* [Work request]
List the lines of this listing that hold the word "computer".

* [Source material]
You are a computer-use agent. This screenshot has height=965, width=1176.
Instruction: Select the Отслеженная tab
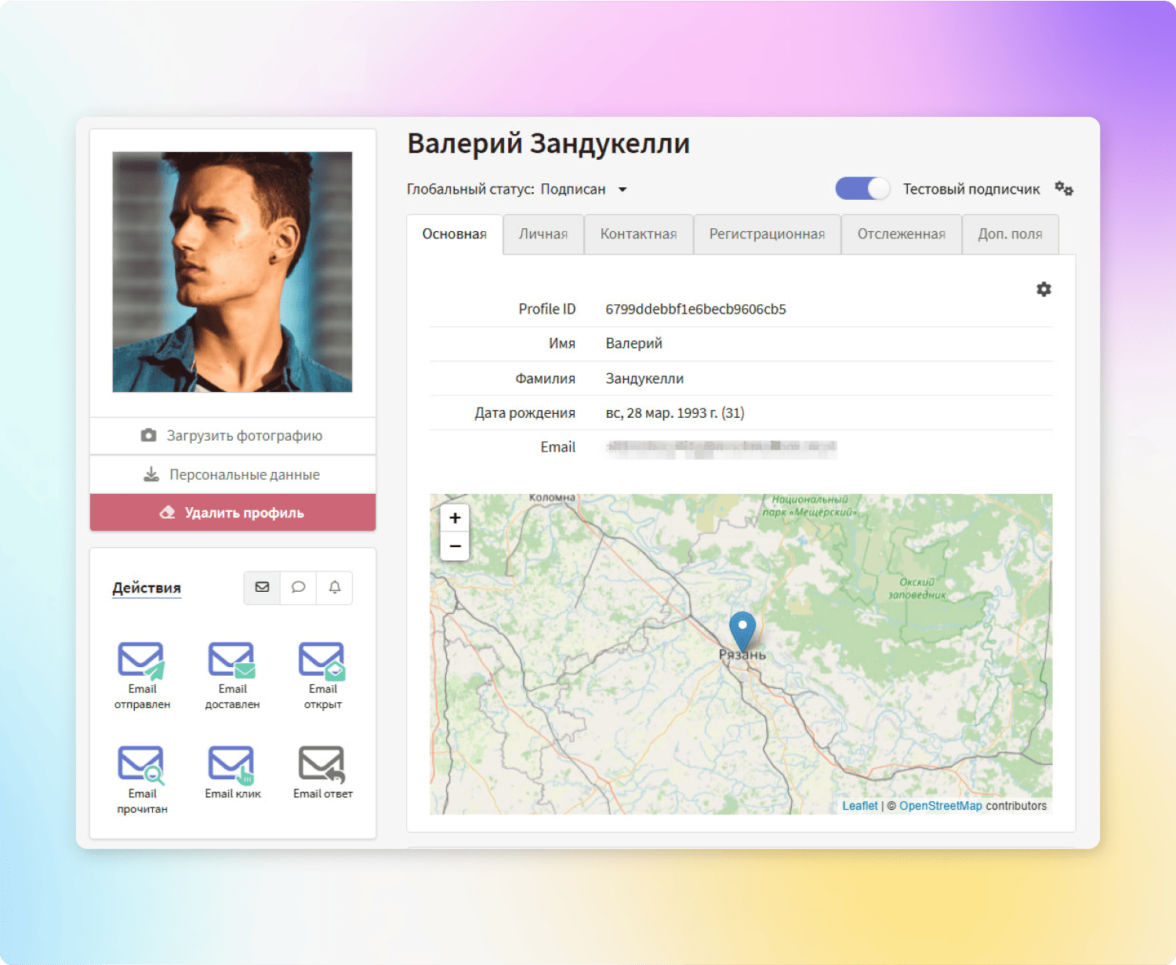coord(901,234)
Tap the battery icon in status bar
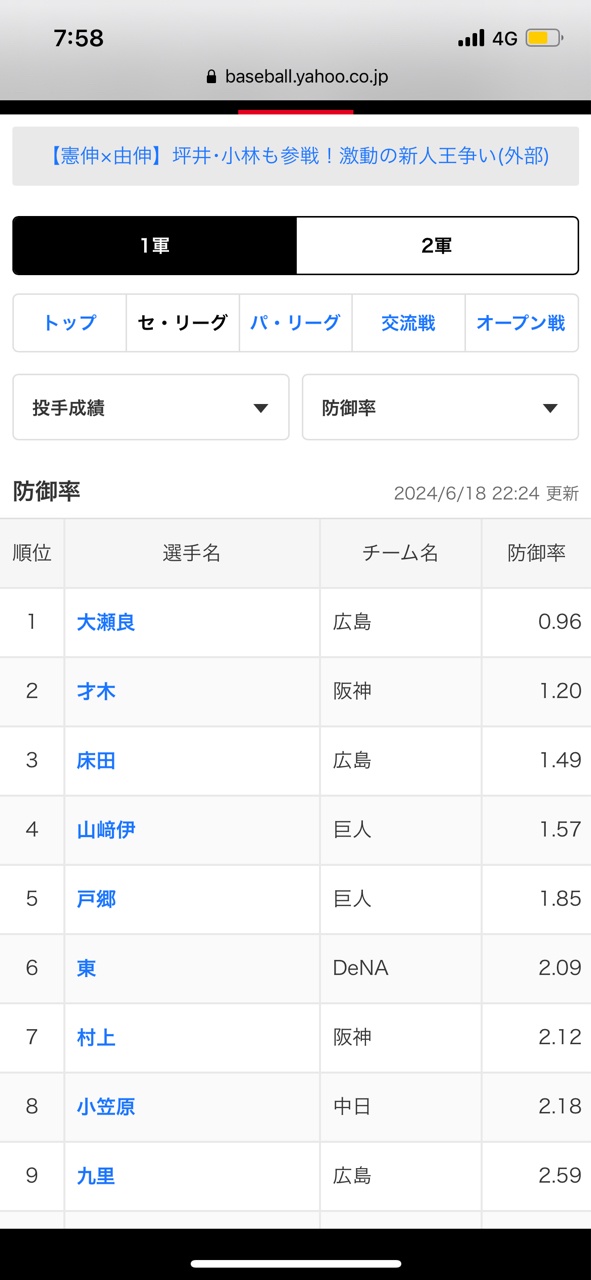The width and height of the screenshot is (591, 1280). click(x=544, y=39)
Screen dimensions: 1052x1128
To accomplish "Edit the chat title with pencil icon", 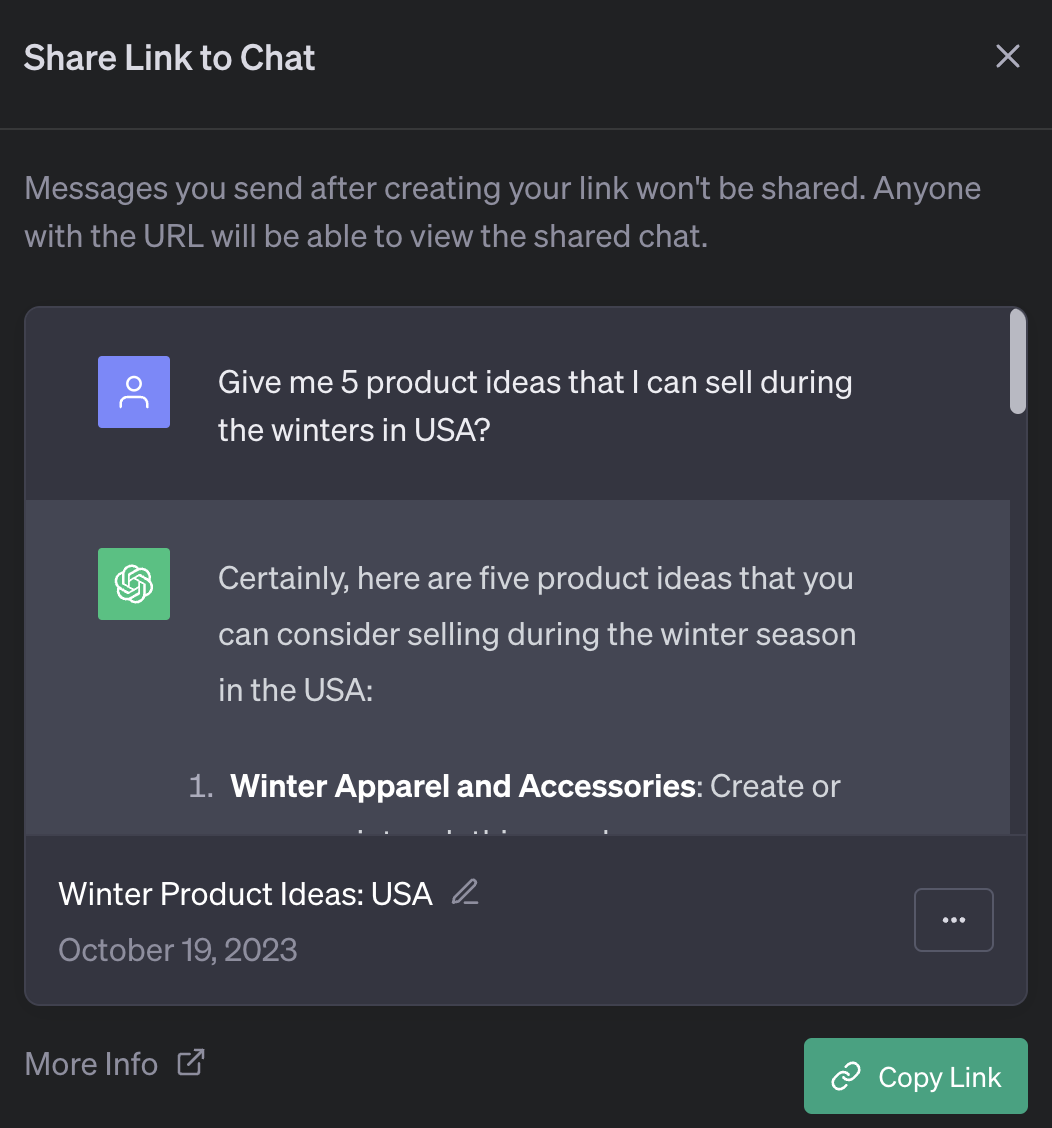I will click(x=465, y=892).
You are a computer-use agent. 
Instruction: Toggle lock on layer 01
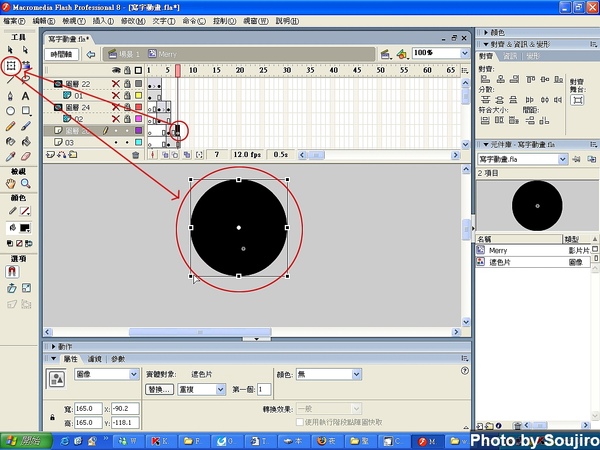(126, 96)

* [Answer space]
You are a computer-use agent. This screenshot has height=965, width=1176.
You are a computer-use agent. 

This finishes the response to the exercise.